A hardline immigration bill the House passed this afternoon may have disappointed its most ardent supporters after a provision that could have led to skyrocketing federal incarceration rates was dropped from the original version.

Among those supporters are former Fox News host Bill O’Reilly and the president himself, both of whom touted the version of Kate’s Law – named after Kate Steinle, a woman killed by an undocumented immigrant in San Francisco in 2015 – that included mandatory sentencing requirements for undocumented immigrants who re-enter the U.S. after being deported.

O’Reilly was Kate’s Law’s loudest champion, frequently touting it on his program. His website had a petition viewers could sign calling on Republican leadership to give the bill a vote. And the mandatory sentencing requirements of at least 5 years in prison were key.

“The key word is ‘mandatory’ – no wiggle room,” he said on his July 13, 2015 show.

Kate’s Law passed House today, but it wasn’t O’Reilly’s Kate’s Law. Instead, the legislation increased the maximum sentences judges could hand down to certain immigrant offenders. There’s wiggle room aplenty.
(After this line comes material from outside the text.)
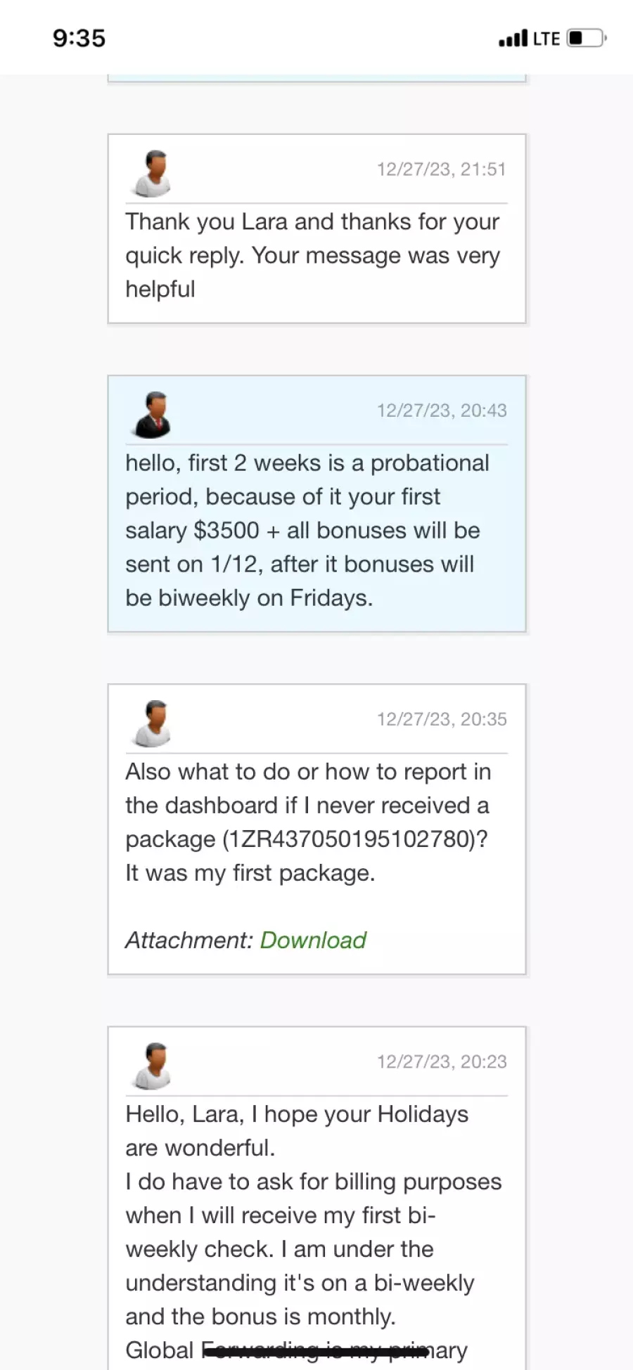The image size is (633, 1370).
Task: Tap the 12/27/23, 20:43 timestamp
Action: [441, 411]
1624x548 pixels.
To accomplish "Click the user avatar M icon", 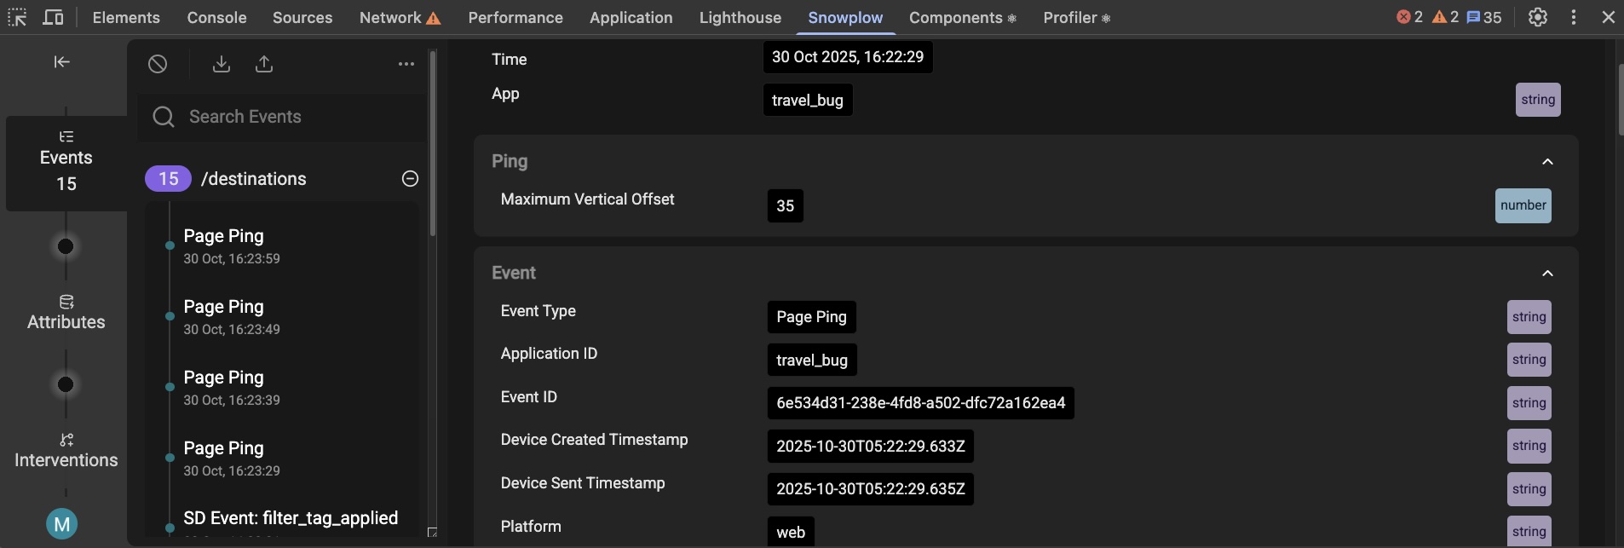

And that means Donald Trump isn’t accomplishing exactly what he promised on the campaign trail. On August 31, 2016, at a rally in Phoenix, the president promised to raise mandatory minimums.

“On my first day in office, I am also going to ask Congress to pass ‘Kate’s Law’ – named for Kate Steinle – to ensure that criminal aliens convicted of illegal reentry face strong mandatory minimum sentences,” he said.

That didn’t happen on Day One, and it won’t happen with this bill either.

That said, for immigrants’ rights advocates, the bill is no cause for celebration; coupled with another piece of legislation that tries to cut off federal grant funding from sanctuary cities, the afternoon was a major blow.

Besides increasing maximum sentences for some immigration offenders, the bill also could penalize people who come to the U.S. seeking asylum, immigration expert Carl Takei of the American Civil Liberties Union  explained. Under current law, if an asylum-seeker turns herself into Border Patrol agents, is detained, has her asylum claim denied, and gets removed from the country, that removal won’t affect her if she later returns to the U.S. and ends up in court.

But under Kate’s Law, having your asylum claim turned down would count as a deportation and could make you subject to a stiffer sentence if you try to enter the U.S. illegally.  

Jesselyn McCurdy, senior legislative counsel at the ACLU, said this bill, compared to the 2015 version, is “incrementally better but not good.” She said increasing the allowable sentences means more people will spend more time in prison.

“It sends a clear signal to judges that the penalties should be ramped up,” she said.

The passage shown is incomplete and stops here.